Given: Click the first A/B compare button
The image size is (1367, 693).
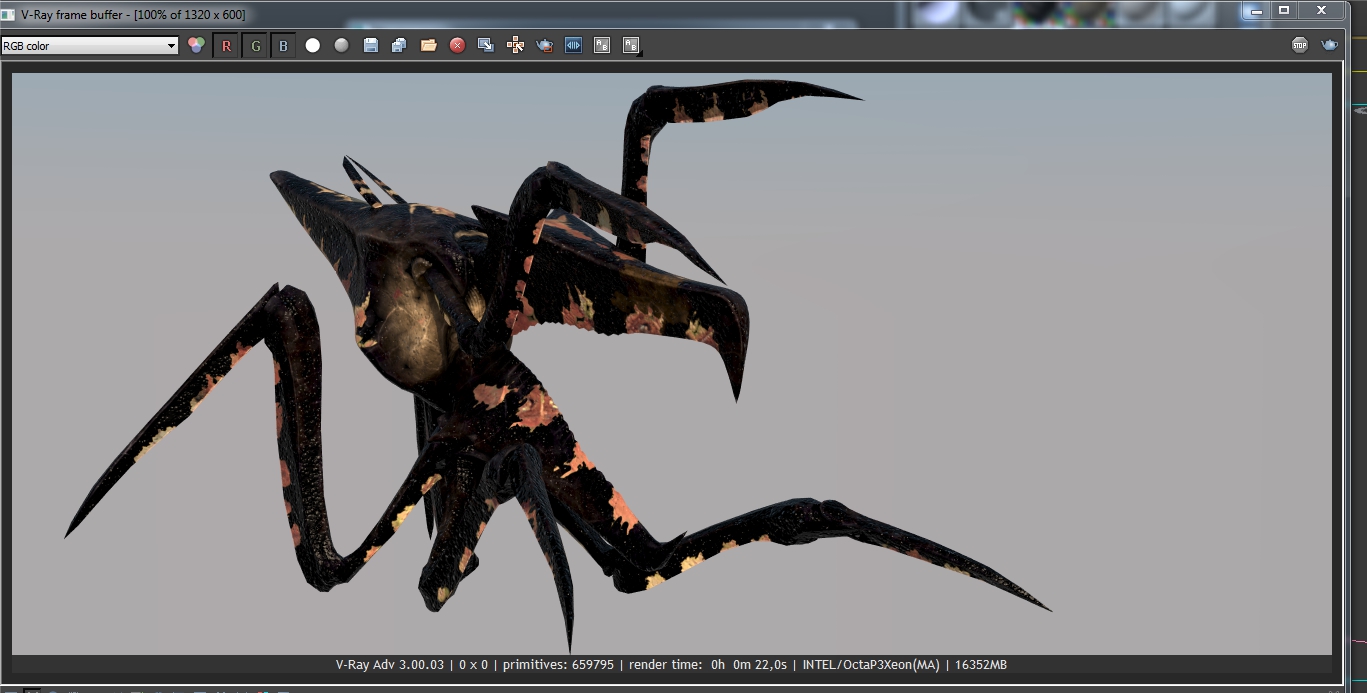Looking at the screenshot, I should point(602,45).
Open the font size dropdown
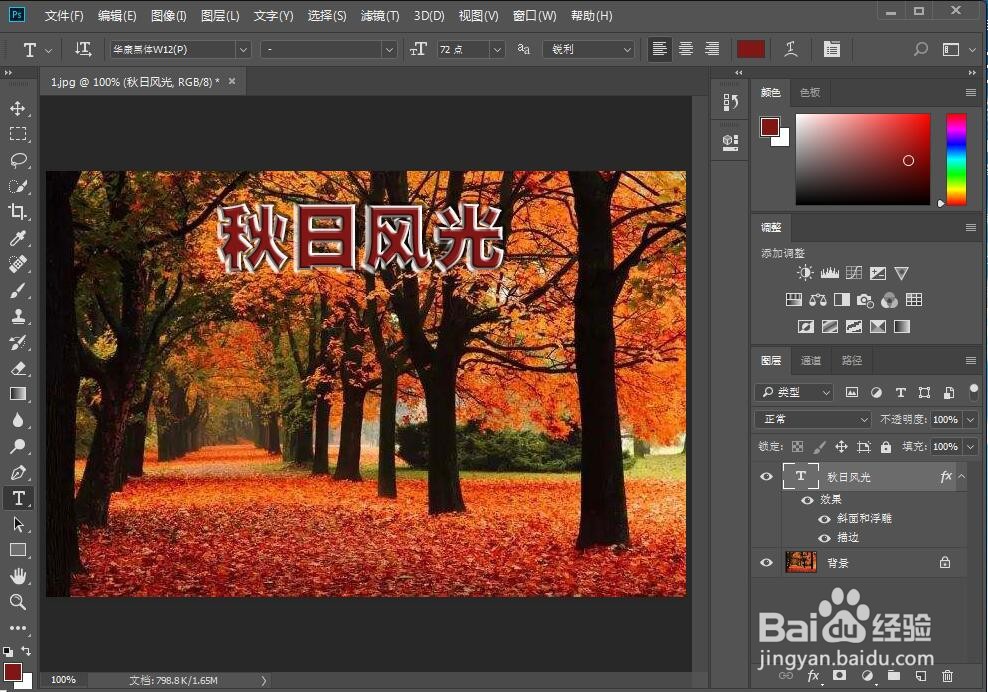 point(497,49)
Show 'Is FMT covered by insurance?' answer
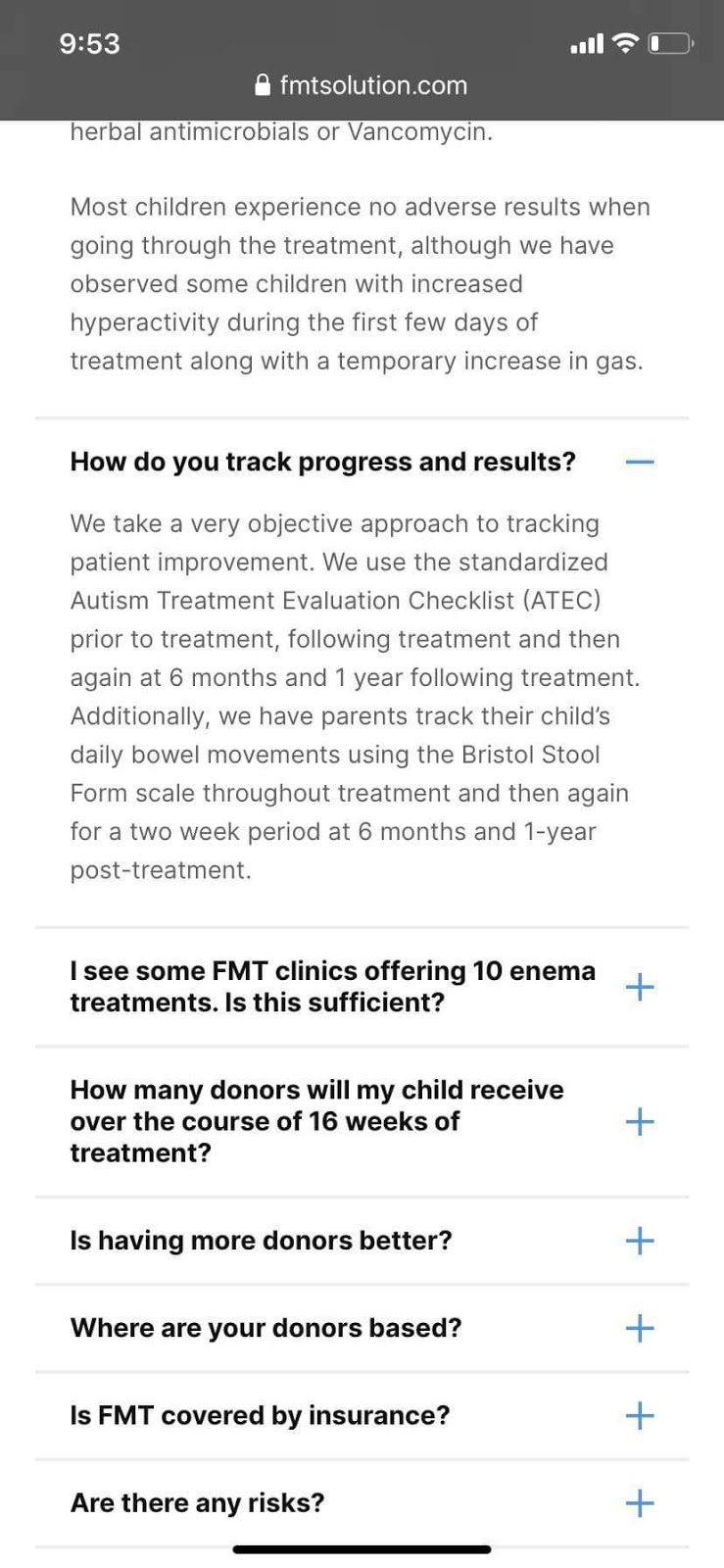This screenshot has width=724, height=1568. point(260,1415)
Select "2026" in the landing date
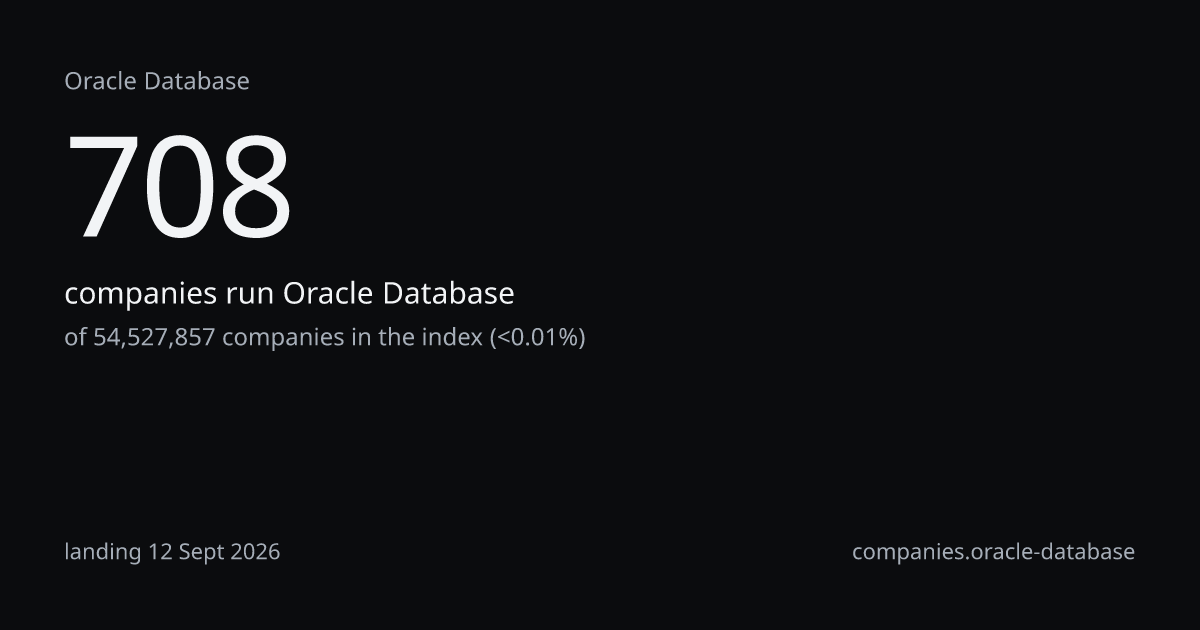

○ ○ ○ ○ ○

### Goal
Arrange every line of the records above as a numbered list, skipping blank lines and leaving out the pictures.

### Exercise output
1. Given: Click the first A/B compare button
2. The image size is (1367, 693).
3. Looking at the screenshot, I should point(602,45).
4. Open the font size dropdown
5.  point(497,49)
6. Show 'Is FMT covered by insurance?' answer
7. This screenshot has width=724, height=1568. point(260,1415)
8. Select "2026" in the landing date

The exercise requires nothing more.